The Kentucky Public Service Commission on Friday approved the latest in a round of rate increases for East Kentucky Power Cooperative, which has sought the increases to reverse years of financial struggles.
The decision by the commission, which regulates utilities, will increase the cooperative's annual revenue by $43 million and be its third increase since 2007.
East Kentucky Power produces electricity for its 16 member co-ops, which also own it. In issuing its decision, the commission also approved rate increases for the member co-ops, which are more familiar to the more than half-million homes and businesses across 87 counties served by EKPC-produced power.
The new rates take effect immediately. They will increase the average residential customer's monthly bill by a range of $3.94 to $5.85, depending on the cooperative.
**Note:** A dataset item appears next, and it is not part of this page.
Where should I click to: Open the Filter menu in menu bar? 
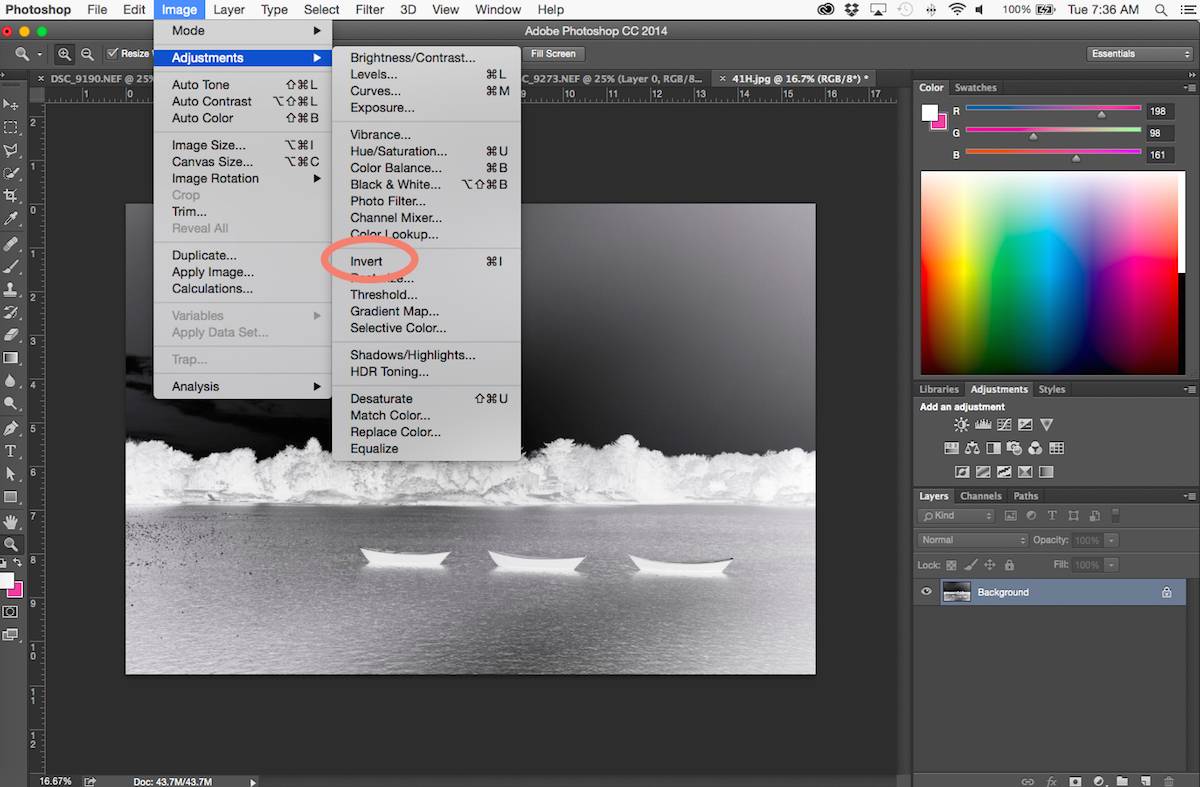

"This rate increase is necessary in order to continue improving EKPC's equity and strengthen its financial condition," Tony Campbell, president and CEO of East Kentucky Power, said in a statement.
The increase allowed was less than East Kentucky Power requested. The cooperative had requested a boost of $49.4 million, or 5.27 percent.
The commission said in a news release that its own analysis suggested an increase of $43.8 million could be justified, but the $43 million that was approved represents what had been agreed on between East Kentucky Power and all but one party to the case. Another component of that agreement is a stipulation that if the co-op's revenue tops a certain measure, it will refund the excess to customers.
As part of the settlement approved Friday, the co-op also agreed to accept and implement all recommendations made last year by an independent consultant that carried out a PSC-ordered management audit.
That audit was a scathing rebuke of the co-op, which was plagued with financial problems in prior years. The recommendations included East Kentucky Power's board emphasizing the financial health of the co-op and a move away from its focus on low rates "at the expense of all else." The audit also recommended implementing strategic plans to address issues including power supply, financial strength, rates and competitiveness.
In the months after the audit was released, the co-op backed away from a major expense, opting to permanently cancel plans for a coal-fired power plant in Clark County that had been strongly opposed by environmental groups.
The co-op had already spent $150 million on materials, including a generator, turbine and steel. The co-op is seeking to resell those items or use them as backup parts for its other generators.
Also as part of the settlement approved Friday, the co-op will file an application to the PSC to have its rates adjusted to recover other remaining expenses related to the proposed plant.